**ACTIONS TO TAKE**:
(a) In the concert review below, copy the passage that begins with the words "The 14,000 pinkskins" and stops after "in the sun.", keeping every character unchanged.
(b) In the concert review below, at about what time did the reviewer's group arrive at the Picnic?
### EXTRACT PROVIDED ###
The 14,000 pinkskins who flirted with heatstroke for 6½ sizzling hours on Saturday will have something to look back and smile about come February. Schons Great Northern Picnic was both the most professionally conducted outdoor concert I've ever attended, and a deliriously enjoyable day in the sun.

The weather proved exquisite for people-watching and picnicking; hot but not beastly, with regular cool breezes mopping damp brows. Skin damage notwithstanding, sitting on the Parade Stadium lawn or bleachers seemed a healthier summer pastime than being pressure-cooked at home, work, or Metrodome.

The Picnic served as a test case for similar outdoor events and Schon Productions deserves high marks. Demonstrating a patient willingness to lend an ear to uptight Parade neighborhood whiners (who hate noisy rock concerts but dont seem to mind noisy football games or Aquaternnial drum and bugle corps). the promoter bent over backwards barricading the stadium and devising a perplexing parking system as complicated as the Normandy invasion plans (since my friends lacked a dash board compass, we opted for a cab ride over and the driver still had to slalom some roadblocks just to drop us at the side of the highway).

All the battlements proved unnecessary since the crowd was universally well-behaved. We arrived around 12:30, as Sussman Lawrence waved good bye to early arrivals, and immediately took to the high bleachers to get as far away from Duran Duran as possible. Their glitzy masquerade as dance rockers only holds up occasionally on record (and hardly ever on their new Rio LP) and isn’t tailored for coliseums. Despite singer Simon Le Bon’s royal commandment “you have youth . ..you have strength. dance!’ few complied.

The Greg Kihn Band was the dark horse on the roster with only slight name recognition, gained from the fluke pop hit, “The Break Up Song.” Kihn won audience approval with a pleasing set of journeyman rock - unoriginal but delivered with rare muscle and sincerity. With a crack band behind him, Kihn offered recent career highlights (“The Break Up Song,” “Happy May,’ ‘Nobody Hurts Me Like I Do,”) as well as Laudable covers of ‘Around and Around,’ “Beast of Burden,” and “Your Love Has Lifted Me Higher” While a few lamented the routine, near-boogie Kihn construction, most gave it a thumbs up.
### DATA SEGMENT ###
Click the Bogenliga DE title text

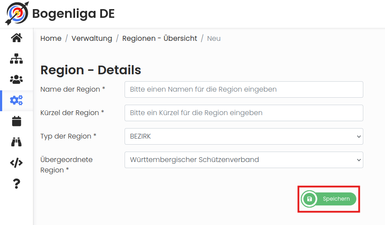73,14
###
**ANSWERS TO THE TASKS**:
(a)
The 14,000 pinkskins who flirted with heatstroke for 6½ sizzling hours on Saturday will have something to look back and smile about come February. Schons Great Northern Picnic was both the most professionally conducted outdoor concert I've ever attended, and a deliriously enjoyable day in the sun.

(b) Around 12:30.